Document source
_ _ _
Son baptême légendaire, ce fut un jour de 1956 où privé de prix par le Conservatoire, il fit un bras d’honneur au jury et sortit de la salle, porté en triomphe par ses amis.
Dans le coton épais du précautionnisme frileux qui semble désormais régir nos existences, Jean-Paul Belmondo était un antidote, notre petite dose de Cyrano. Il ne s’agit pas seulement de ses personnages, mais aussi de sa propre histoire : celle du gamin qui se suspendait par les pieds du cinquième étage de la cage d’escalier, du jeune homme qui faisait les quatre cents coups au Conservatoire et du récidiviste des cascades, donnant des sueurs froides à un ministre de l’Intérieur chargé de délivrer une autorisation.
En France, le risque a depuis un certain temps mauvaise réputation, au point que nos politiques n’ont que le mot “protéger” à la bouche. Attachez ceintures et bretelles !
Nous avons tous nos professeurs de liberté, que l’on regarde avec admiration et qui nous aident un jour à sauter le pas. Belmondo, pour beaucoup, a certainement ce rôle de souffleur d’audace. Au point qu’un passager s’était tourné vers lui dans un Concorde dont un des moteurs était tombé en panne, lui lançant : “Mais faites quelque chose, vous !
“Le Magnifique” a incarné cette France insolente, bravache, gaullienne en version endiablée, spirituelle et musclée à la fois. Une France qui faisait dire à Bernanos que “l’avenir est quelque chose qui se surmonte. On ne subit pas l’avenir, on le fait”
Tout commence avec “la rencontre d’un type un peu trouble en lunettes noires qui trainait à Saint Germain-des-prés”, Jean Luc Godard avec qui il accepte de tourner un film improbable, improvisé, tourné à la diable, sans vrai scénario, dont il pensait qu’il ne sortirait jamais et qui va dynamiter le cinéma français : “À bout de souffle”
_ _ _
Consigne
Pouvez-vous citer mot pour mot l'intégralité du texte ci-dessus consacré à Jean-Paul Belmondo ?

Données enregistrées:
_ _ _
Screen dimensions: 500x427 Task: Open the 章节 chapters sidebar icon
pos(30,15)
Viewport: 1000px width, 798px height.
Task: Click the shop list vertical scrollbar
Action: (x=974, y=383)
_ _ _
Réponse attendue
Son baptême légendaire, ce fut un jour de 1956 où privé de prix par le Conservatoire, il fit un bras d’honneur au jury et sortit de la salle, porté en triomphe par ses amis.
Dans le coton épais du précautionnisme frileux qui semble désormais régir nos existences, Jean-Paul Belmondo était un antidote, notre petite dose de Cyrano. Il ne s’agit pas seulement de ses personnages, mais aussi de sa propre histoire : celle du gamin qui se suspendait par les pieds du cinquième étage de la cage d’escalier, du jeune homme qui faisait les quatre cents coups au Conservatoire et du récidiviste des cascades, donnant des sueurs froides à un ministre de l’Intérieur chargé de délivrer une autorisation.
En France, le risque a depuis un certain temps mauvaise réputation, au point que nos politiques n’ont que le mot “protéger” à la bouche. Attachez ceintures et bretelles !
Nous avons tous nos professeurs de liberté, que l’on regarde avec admiration et qui nous aident un jour à sauter le pas. Belmondo, pour beaucoup, a certainement ce rôle de souffleur d’audace. Au point qu’un passager s’était tourné vers lui dans un Concorde dont un des moteurs était tombé en panne, lui lançant : “Mais faites quelque chose, vous !
“Le Magnifique” a incarné cette France insolente, bravache, gaullienne en version endiablée, spirituelle et musclée à la fois. Une France qui faisait dire à Bernanos que “l’avenir est quelque chose qui se surmonte. On ne subit pas l’avenir, on le fait”
Tout commence avec “la rencontre d’un type un peu trouble en lunettes noires qui trainait à Saint Germain-des-prés”, Jean Luc Godard avec qui il accepte de tourner un film improbable, improvisé, tourné à la diable, sans vrai scénario, dont il pensait qu’il ne sortirait jamais et qui va dynamiter le cinéma français : “À bout de souffle”